You'll remember last week I wrote a bit on another rumored Rapids striker acquisition, Wolves striker Kevin Doyle. Regarding him, I saw a solid risk/reward signing for the Rapids as either a non-Designated Player or a DP (assuming all other options fell through) with low pay but contract bonuses built in to reward a potentially good season. Doyle was the perfect guy to buy low on in my mind, still young enough to have a few years ahead of him but coming off of a slow, slow season featuring only four appearances and a single goal, scored on a fifth-tier side while on loan to Crystal Palace. He could be great in MLS, but his low stock means they probably won't have to splash the cash to acquire him. Win-win.

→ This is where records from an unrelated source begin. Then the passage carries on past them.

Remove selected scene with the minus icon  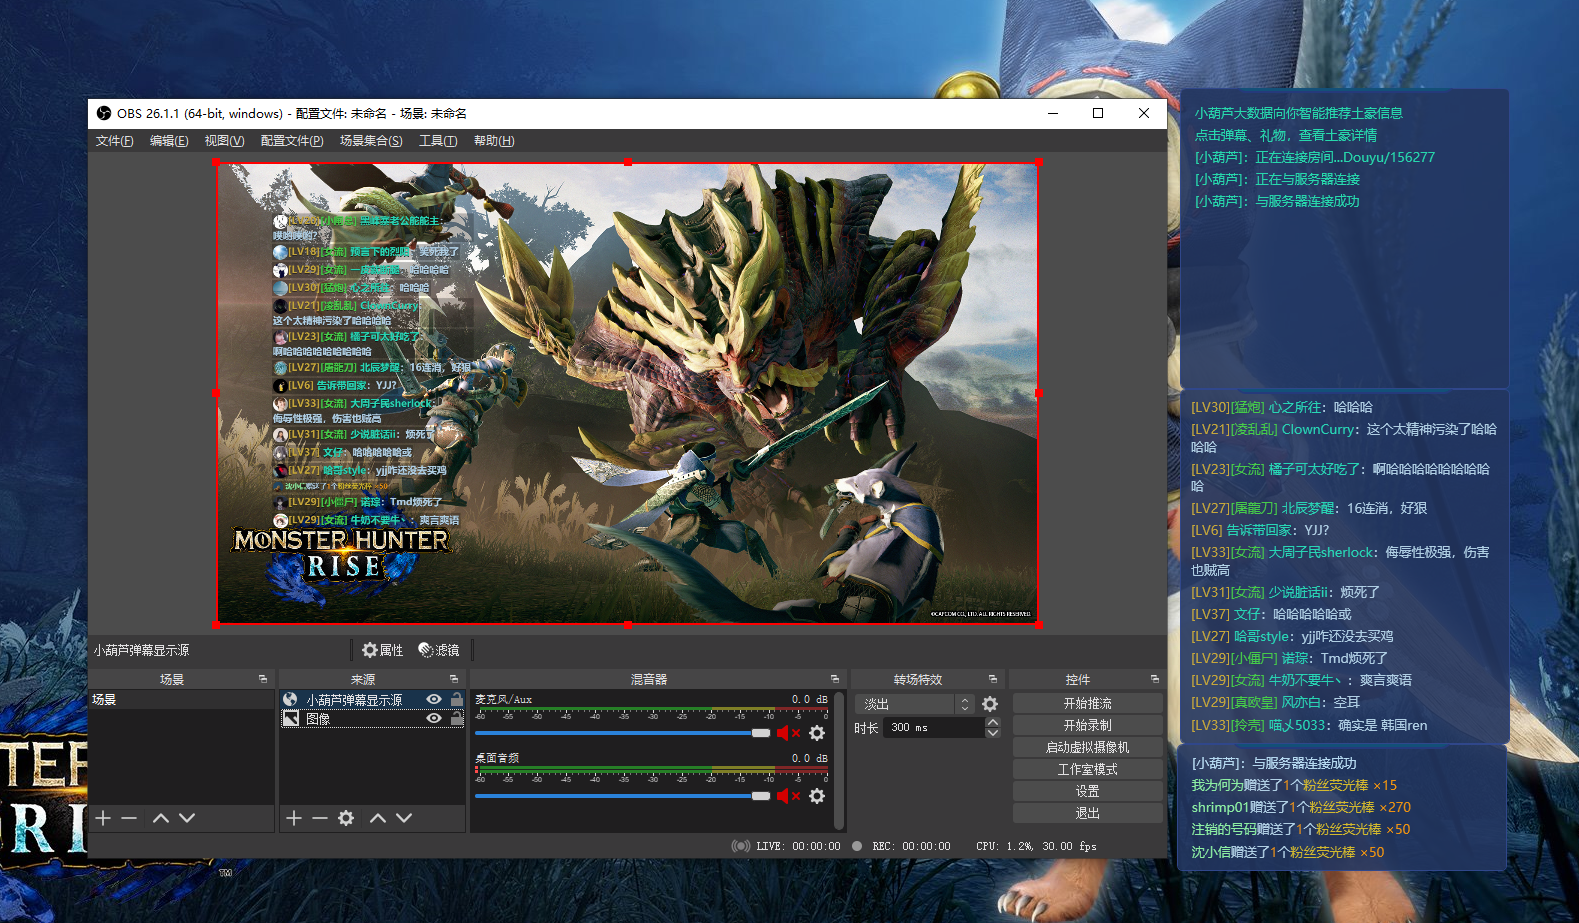point(129,818)
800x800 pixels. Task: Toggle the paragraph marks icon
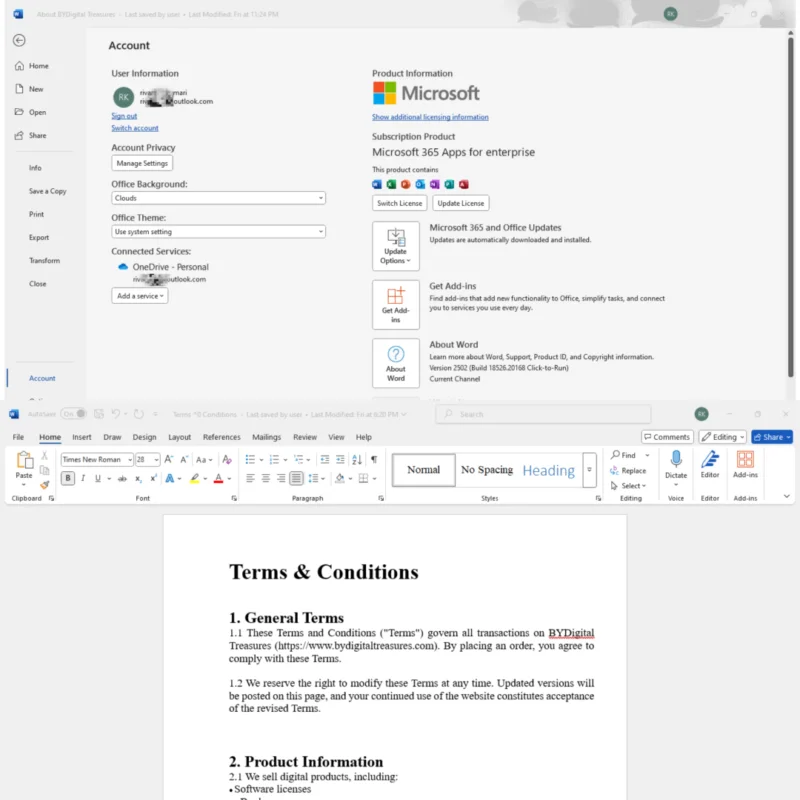[x=372, y=461]
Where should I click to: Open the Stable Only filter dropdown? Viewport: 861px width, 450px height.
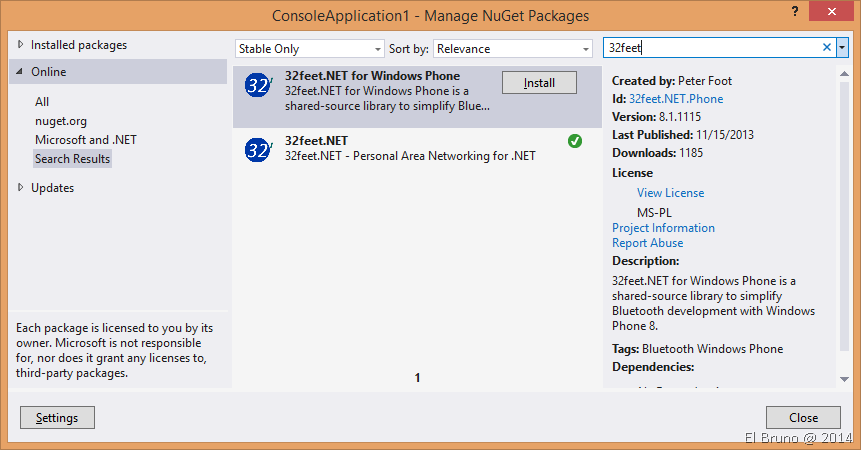coord(309,49)
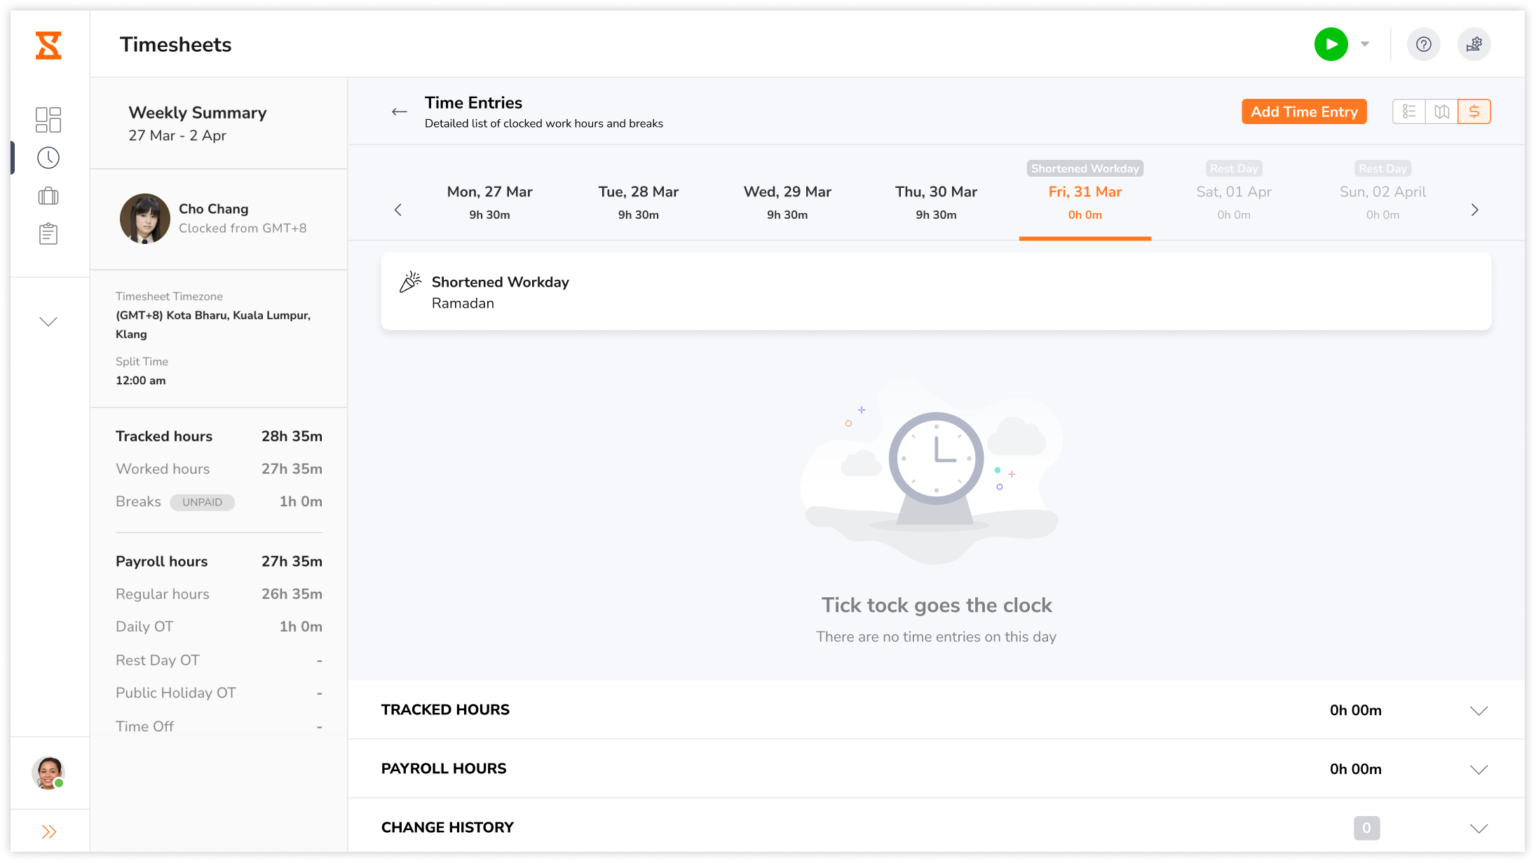Expand the Tracked Hours section
Viewport: 1536px width, 863px height.
tap(1478, 711)
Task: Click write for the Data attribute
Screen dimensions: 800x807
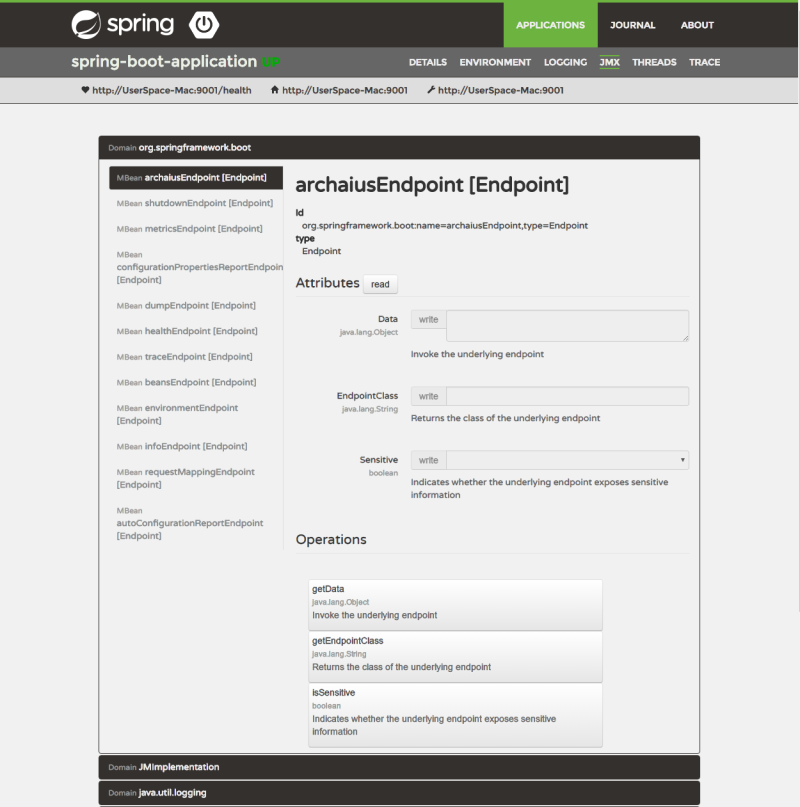Action: tap(428, 319)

Forlan is, despite the hype, not worth the trouble, and I'm quite frankly happy that the Rapids turned him down. I might be the only one in Colorado who watches the J-League, but let me assure you that the Forlan of today is not the Forlan that dazzled and won our hearts back in South Africa in 2010.

Forlan, and Cerezo Osaka in general, were pretty awful last season. He got 26 appearances with the club, which had finished an impressive 4th in the J-League table the year prior to his arrival, but only scored seven goals in a season where they ended up getting relegated to J-League 2. And this was in a league that is, at least in the overall talent department, a couple of steps down from Major League Soccer.

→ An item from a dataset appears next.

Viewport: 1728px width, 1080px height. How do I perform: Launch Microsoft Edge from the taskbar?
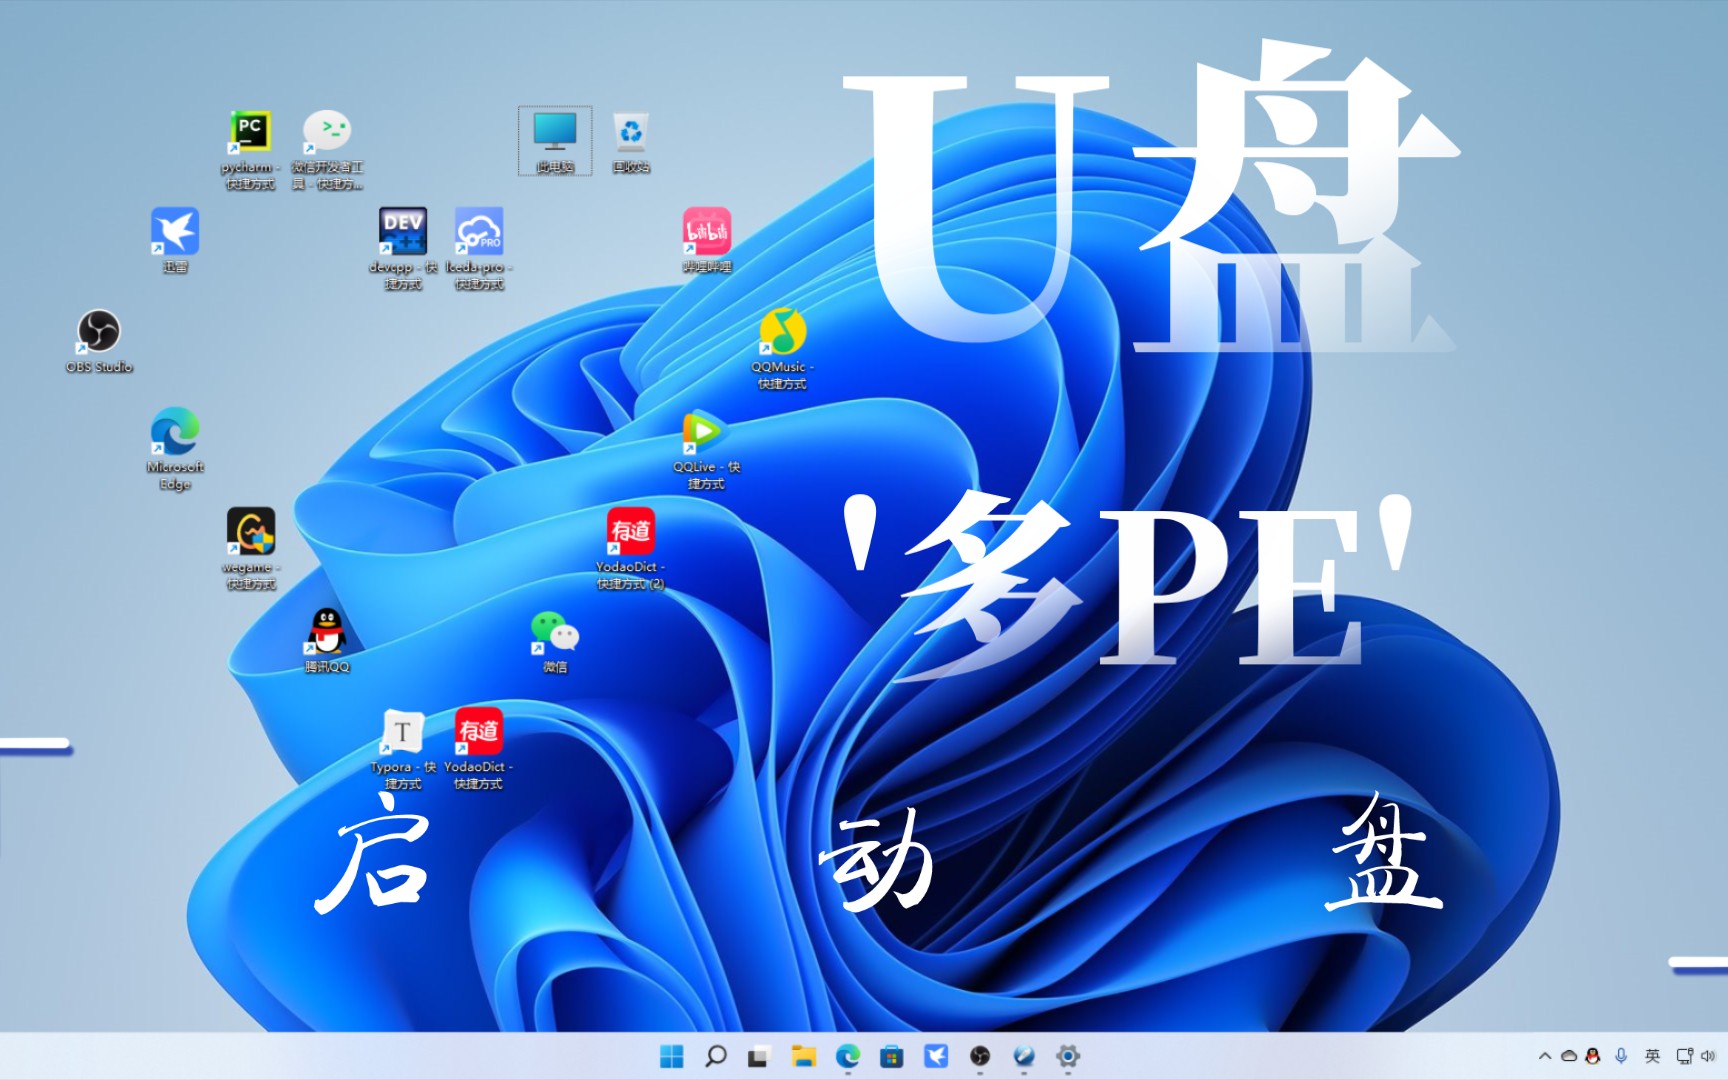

Prior to his first season in Osaka his season prior was spent scoring only 10 goals in 34 matches for Internacional of Brazil. (Their nickname is 'Colorado'!) Brazil are a top-heavy league with the same status as J-League: most teams are not much better than your average MLS side. Prior to that, he had a year with Inter in Italy, scoring only twice in 18 appearances. It wasn't highly publicized, and probably not entirely his fault, but Forlan had quite the fall in form and stature after his crowning achievement in 2010.

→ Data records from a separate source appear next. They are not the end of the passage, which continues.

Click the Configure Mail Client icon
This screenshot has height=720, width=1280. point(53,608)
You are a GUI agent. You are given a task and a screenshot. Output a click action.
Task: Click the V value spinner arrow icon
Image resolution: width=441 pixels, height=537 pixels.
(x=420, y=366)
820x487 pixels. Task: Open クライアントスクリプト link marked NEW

Oh, and that mediocre season he put on for Japan came with a reported $6 million bill. It seems highly unlikely that he's going to want to knock that down an enormous amount, which would be necessary unless the Rapids are prepared to make him one of the highest paid players in MLS history, a title that he certainly doesn't deserve with his form over the past couple of years.

Diego Forlan still can play some decent soccer, but Cerezo Osaka or another, more desperate, J-League or MLS team can have him. He's 35, will be 36 two months into this MLS season, and clearly is nowhere near the superstar signing that he would have been back in 2011 or 2012. For my money, there's not enough potential reward (except at the box office, of course) to outweigh the risk.